Immagina di aver lavorato duramente per un obiettivo: hai studiato, hai fatto tutto il possibile per arrivare dove sei.
Eppure, nonostante il riconoscimento da parte degli altri – tra colleghi, amici e famiglia – una voce interiore continua a sussurrarti che non sei abbastanza. Che non c’è niente di cui sentirsi orgogliosi o contenti.
Che non meriti ciò che hai raggiunto.
Una sensazione che molte persone vivono, sia nelle piccole che nelle grandi sfide della quotidianità.
Questa condizione psicologica di inadeguatezza si chiama “Sindrome dell’Impostore”, un fenomeno descritto a fine anni ’70 dalle psicologoghe Pauline Clance e Suzanne Imes.
Le persone che vivono questa sensazione di non meritare il proprio successo provano un intenso timore del giudizio, un costante confronto con gli altri, paura del fallimento, ansia, perfezionismo, autocritica e, in generale, vivono con la sensazione perenne di essere smascherate. Temono che qualcuno possa rivelare la loro presunta inadeguatezza, facendo emergere “finalmente” il loro “impostore”
Tale vissuto può essere esplorato in profondità anche attraverso i videogiochi, rivestendo il ruolo di diversi “eroi” di altre storie, possiamo riscoprire il nostro eroe interiore. Così i videogiochi diventano ancora una volta uno specchio per queste emozioni attraverso cui accedere alla sofferenza verso il benessere, in una vera ottica di Video Game Therapy®.

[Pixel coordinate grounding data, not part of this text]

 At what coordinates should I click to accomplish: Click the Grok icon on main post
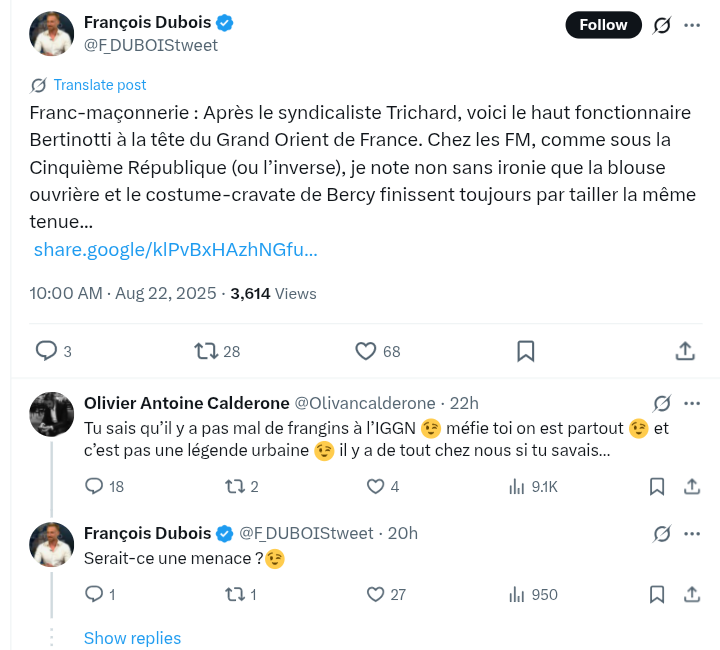tap(660, 26)
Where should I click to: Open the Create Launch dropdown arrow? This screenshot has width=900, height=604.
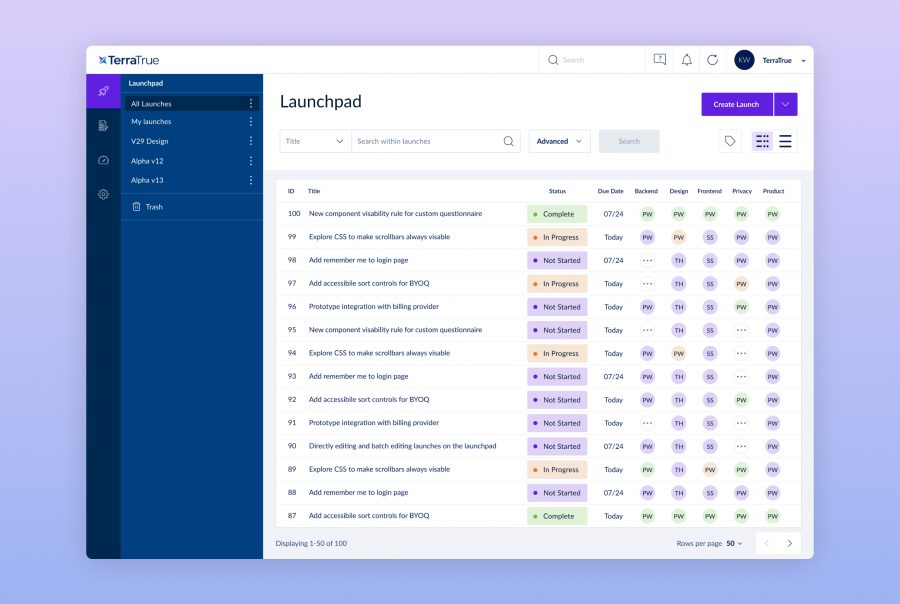click(x=785, y=104)
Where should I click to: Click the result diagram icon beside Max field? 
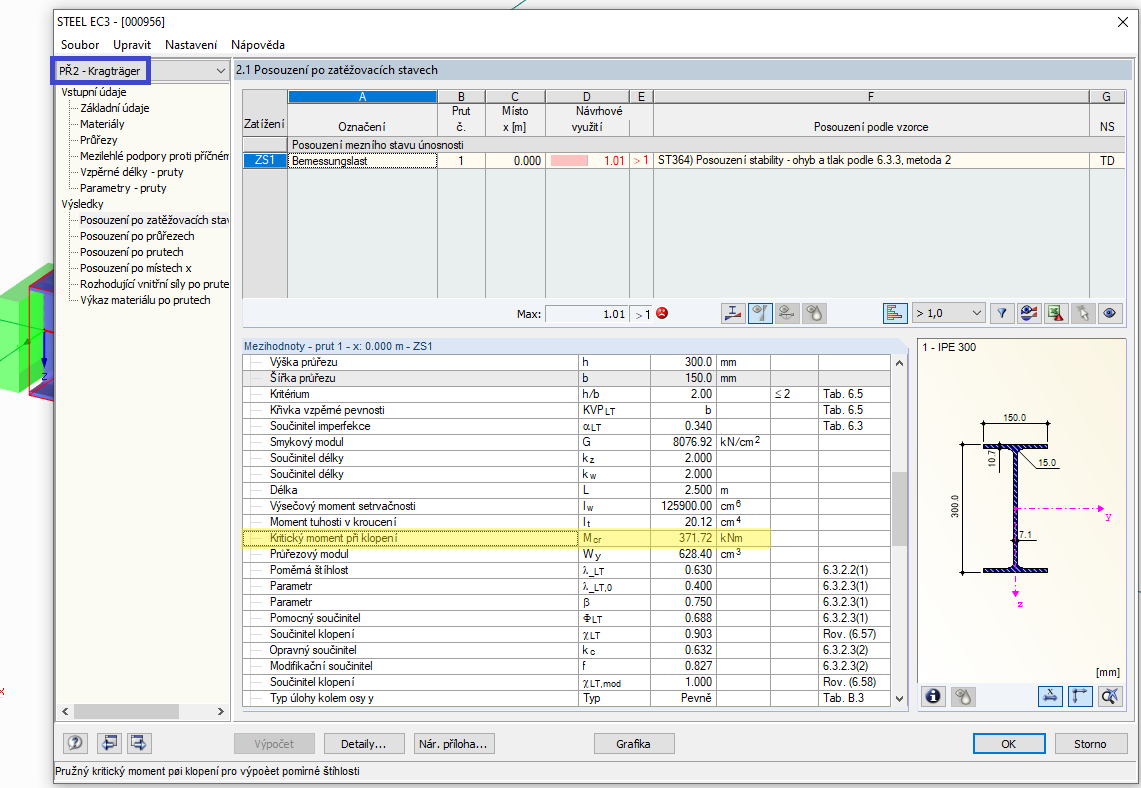tap(733, 313)
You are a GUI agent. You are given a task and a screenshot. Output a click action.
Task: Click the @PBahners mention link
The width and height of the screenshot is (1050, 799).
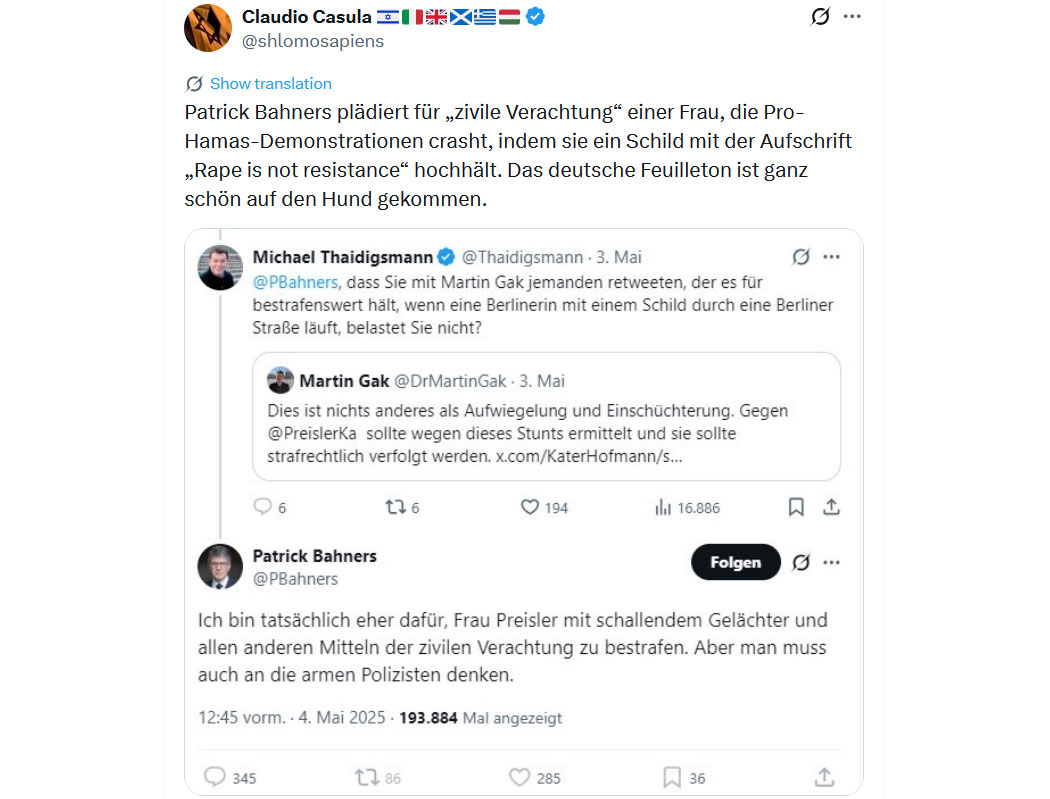click(295, 282)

In The Beginner’s Guide (dal creatore di The Stanley Parable, Davey Wreden) , l’eroe della nostra storia, interpretato dal narratore che è anche il creatore del gioco, si confronta con il dolore e la frustrazione a seguito della sua condizione di non accettazione del valore del proprio lavoro. Il “gioco-non-gioco” esplora temi di auto-sabotaggio, insicurezza e la paura di non essere all’altezza delle proprie ambizioni. Il narratore, nel tentativo di guidare il giocatore attraverso una serie di giochi incompleti e abbandonati creati dal suo ex collega, diventa così il riflesso di una mente intrappolata nella Sindrome dell’Impostore.

Il videogioco, pur essendo una esperienza riflessiva sul processo creativo, diventa così un percorso verso la fragilità della fiducia in sè e sul desiderio – nonchè bisogno psicologico – di essere accettati, accolti e compresi, nonostante tutte le insicurezze e “imperfezioni”. Ciò che emerge, è che il sentimento di non essere mai veramente completi, mai abbastanza bravi o mai abbastanza preparati, è una realtà che affligge molti, ma che, in fondo, ci rende umani e in continua evoluzione.
ln Undertale, un titolo riconosciuto come capolavoro del genere indie, l’eroe – un bambino apparentemente debole e senza capacità particolari – si trova ad affrontare mostri e prove in un mondo sotterraneo.

Nonostante le diverse sfide, pericoli e incontri con creature potenti, il protagonista può risolvere le situazioni con empatia e compassione, piuttosto che con la forza.
Undertale dimostra come anche coloro che si sentono piccoli e inadeguati possono fare la differenza, non è necessario essere “eroi” nella definizione tradizionale del termine per essere significativi. Il giocatore viene così esortato a vedere il valore di sè senza il bisogno di riconoscimenti esterni, in una visione che sfida l’idea stessa della Sindrome dell’Impostore.
Essere il proprio eroe.
In moltissimi titoli videoludici emerge così un messaggio potente: anche quando ci sentiamo inadeguati, quando sembra che il mondo ci riconosca un valore che non vediamo in noi stessi, possiamo scegliere di essere gli “eroi” nel nostro viaggio personale. La sfida diventa così opportunità per conoscerci più a fondo nelle proprie vulnerabilità e per trasformarle in una forma di forza.